Thursday, April 4, 2013

Richard II

Richard II by William Shakespeare. What a garden of words! wrote critic Walter Pater about the history in 1889. The noted playwright was acquiring the power of language with which he would later infuse the protagonists of his great tragedies, Othello, Macbeth, King Lear and Hamlet, with their heroic personalties, intriguing pathos and complex characters.

The process of welding language and thought into a single entity was well begun in Richard II, first performed in 1595, noted critic Richard D. Altick in 1947. The play, about a weak king addicted to flowery speech as the personification of life who ran headlong into a cold, calculating realist who stole his throne, is the tragedy of betrayal as well as that of fallen royalty, noted critic Derek Traversi in 1958. Altick observed that the play centers upon the violation of the laws of blood descent, Henry Bolinbroke’s usurpation of the crown of his cousin, Richard II, in 1399, which led but to the spilling of precious English blood, the coming decades of internecine warfare known as the Wars of the Roses.

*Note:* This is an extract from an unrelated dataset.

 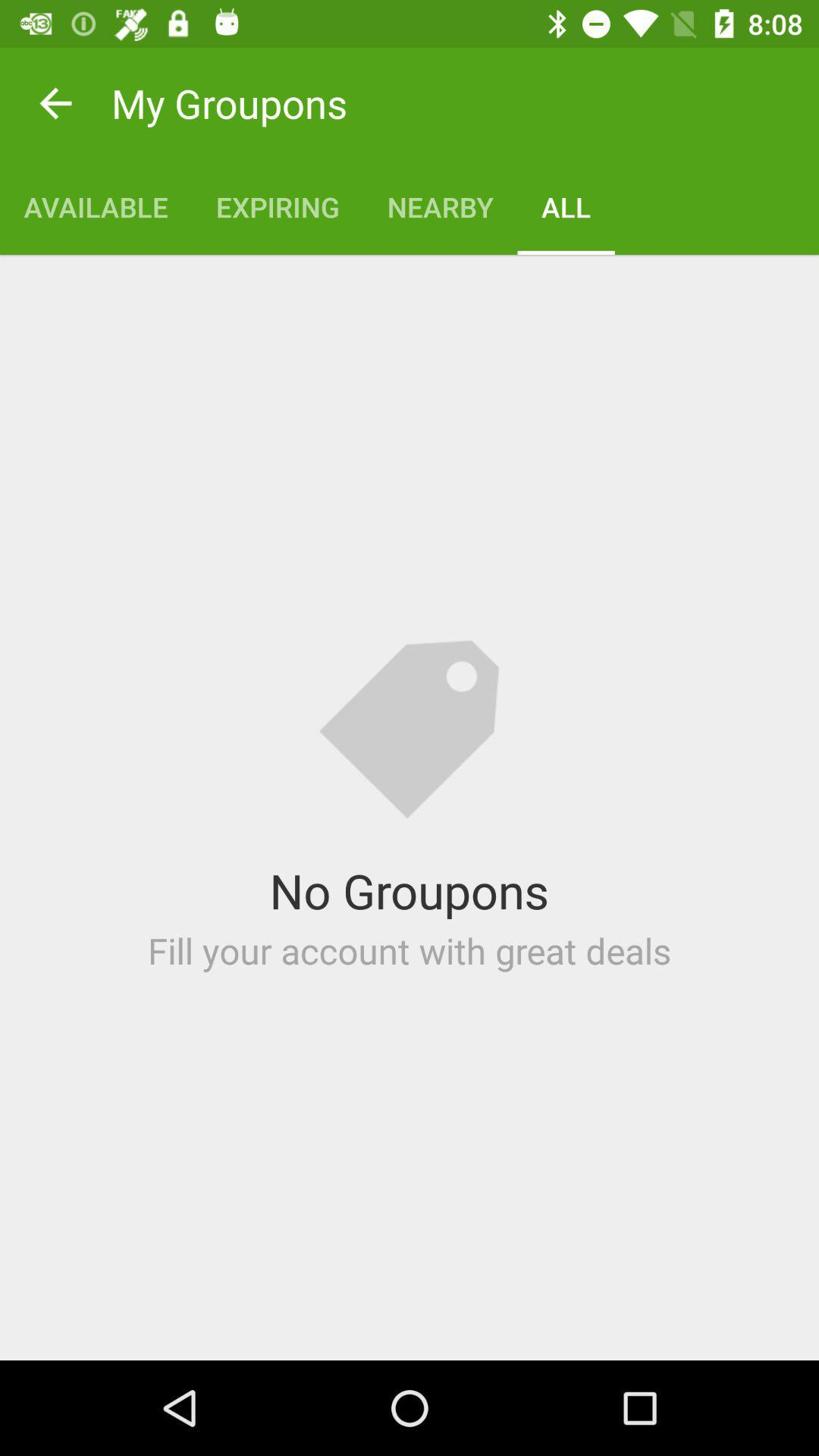 I want to click on the all item, so click(x=566, y=206).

The play is a riot of speech. Shakespeare’s kings are an eloquent lot, Pater pointed out, and in "no other play perhaps is there such a flush of those gay, fresh, variegated flowers of speech," depicting Richard as an exquisite poet if he is nothing else.

The play contains several references to reverenced England: a scept’red isle, earth of majesty, seat of Mars, other Eden, demi-paradise, fortress built by nature, none finer than that described by John of Gaunt, Bolingbroke’s father, Richard’s uncle:

This precious stone set in the silver sea
Which serves it in the office of a wall,
Or as a moat defensive to a house,
Against the envy of less happier lands,
This blessed plot, this earth, this realm, this England. II.i.46-50.

Bolingbroke, who becomes Henry IV by his deposition of Richard, is banished from the realm by the rightful king in the beginning of the play yet treasonously returns to stage a successful mutiny. Bad a king though he is, Richard notes that:

Not all the water in the rough rude sea
Can wash the balm off from an anointed king III.ii.54-55.

The right of linear descent disordered by Bolingbroke’s actions, the usurpation, will beget:

Armies of pestilence, and they shall strike
Your children yet unborn and unbegot III.iii.86-87.

The Bishop of Carlisle prophesies that as a result of Bolingbroke’s intrusion into the natural order:

The blood of English shall manure the ground,
And future ages groan for this foul act IV.i.137-138.

Some in the play, however, are honor bound, and in the finest homily Shakespear offers on the concept of honor, Mowbrey states upon also being banished at the play’s outset:

Mine honor is my life, both grow in one;
Take honor from me and my life is done. I.i.182-183.

Mowbrey honorably heads into permanent exile saying:

Then thus I turn me from my country’s light,
to dwell in solemn shades of endless night. I.iii.176-177.

But the deposing of a rightful king occurs after Bolingbroke collects an army upon his return and ultimately triumphs over Richard’s forces, dispirited by Richard’s ennui. The strange king knows that ultimately there will always be sad stories of the death of kings, for kings live with bread like you, feel want, taste grief, need friends:

And nothing can we call our own, but death
And that small model of the barren earth
Which serves as paste and cover to our bare bones. III.ii.152-155.

And when the new king states to the present Richard in the deposition scene that he thought Richard was willing to resign, the former king reveals a bit more of his pathetic, poetic character when he speaks back:

My crown I am, but still my griefs are mine:
You may my glories and my state depose;
But not my griefs; still am I king of those. IV.i.190-193.

Richard reflects cynically upon human crassness:

Showing an outward pity: yet you Pilates,
Have here delivered me to my sour cross,
And water cannot wash away your sin. IV.i.239-241.

He has already earlier vilified his former subjects, so readily loyal to an usurper as dogs so easily won to fawn on any man, to Scroop his treasurer, who thereupon characterizes the true nature of blissful love turned to blind hatred:

Sweet love, I see, changing his property,
Turns to the sourest and most deadly hate. III.ii.135-136.

Richard cannot live, for alive he presents too much danger to the usurper, and when the natural order is no more, and when time is broke and disordered, and the sounds of the clock striking are clamorous groans which strike at the heart, Richard famously utters his sorrow at his wastrel life.  Indeed, it is commentary on the end of anyone's life:

I wasted time, and now doth time waste me. V.v.48.

Richard is murdered in his prison cell but first, perhaps for the first time in his life, he manfully rises up and kills some of his assailants. Henry IV faces down Richard II’s murderer, Exton, who did the deed pursuant to words he heard from the new king’s own mouth ("Have I no friend who will rid me of this living fear?"), and the regicide king says,

They love not poison that do poison need,
Nor do I thee; though I did wish him dead,
I hate the murderer, love him murdered. V.vi.38-40.

Richard, formerly taking his last leave of his wife, speaks a truism relevant here:

So two weeping together make one woe. V.i.86.